Achievement: what we all desire unless the reverses of life have despaired us of all hope. Without hope, despair leads to inaction. Hope, like love and faith, is necessary to give life meaning and direction. The text above provides hope to those who trust its message: that God will give meaning to life whatever setbacks are experienced. During our time here in England, someone suggested that the English are “dogged.” It is perhaps the heritage of faith that has given the English the reputation of obstinacy—particularly the ability to cope when their backs are against the wall.
Over the last two days we have been able to complete some of the final nostalgic trips that we planned. While our family was here, we would like to have travelled to the town of Upminster, east of London, where my sister and I grew up, but it was too far and we had insufficient time. However, on Tuesday, Ann joined my sister Heather and me as we were able to visit the home of our childhood, the school we attended and other of the places we recalled from our childhood. We even stopped for a cream tea in the same department store that our mother and grandmother would take us after school.

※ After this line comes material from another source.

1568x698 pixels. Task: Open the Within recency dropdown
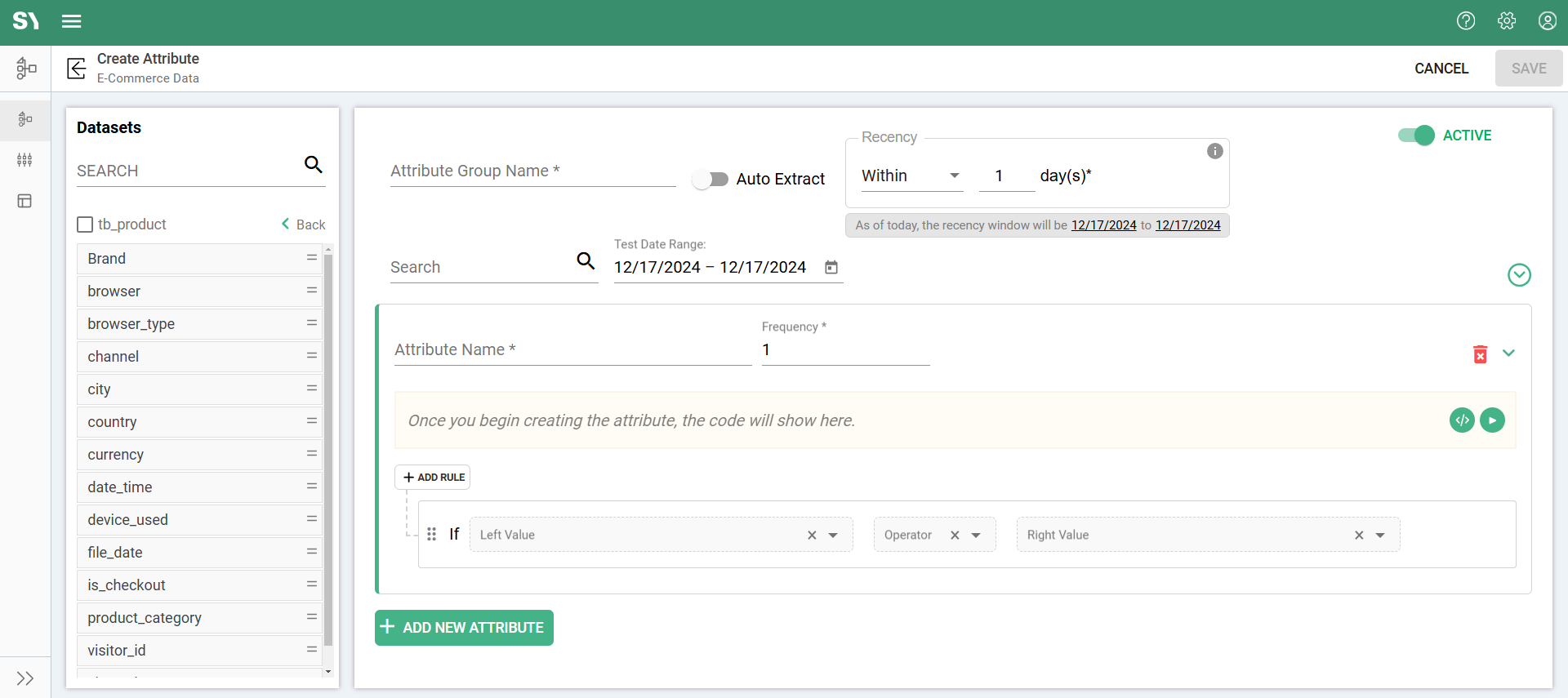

Of particular interest was the house that my sister and I grew up in. Built in 1934, our parents had bought it new and lived in it until our move to Eastbourne in 1950. Now, it sports a poorly planned addition built by the current owners. They were very gracious and invited us in to look the place over. But the interior exhibited all the signs of the fading hope they expressed; every room was littered, stacked and cramped with belongings, decorations were in poor condition and peeling from the walls.
In an attempt to start clean up, they erected a large shed in the back garden to store some of this stuff, but poor health of the wife and a failing husband’s business were clearly taking their toll and undermining whatever motivation they had left. In fact, the impression left was a problem getting worse, not better. Ann in her usual and resourceful way made suggestions to encourage them to persevere.
I left with the sense that a fading struggle to cope had mastered them and thankfulness that we had a hope that transcends the failing abilities of life; that God’s plan for our lives is still a reachable goal, and that His word and work in us will achieve the purpose for which he called us.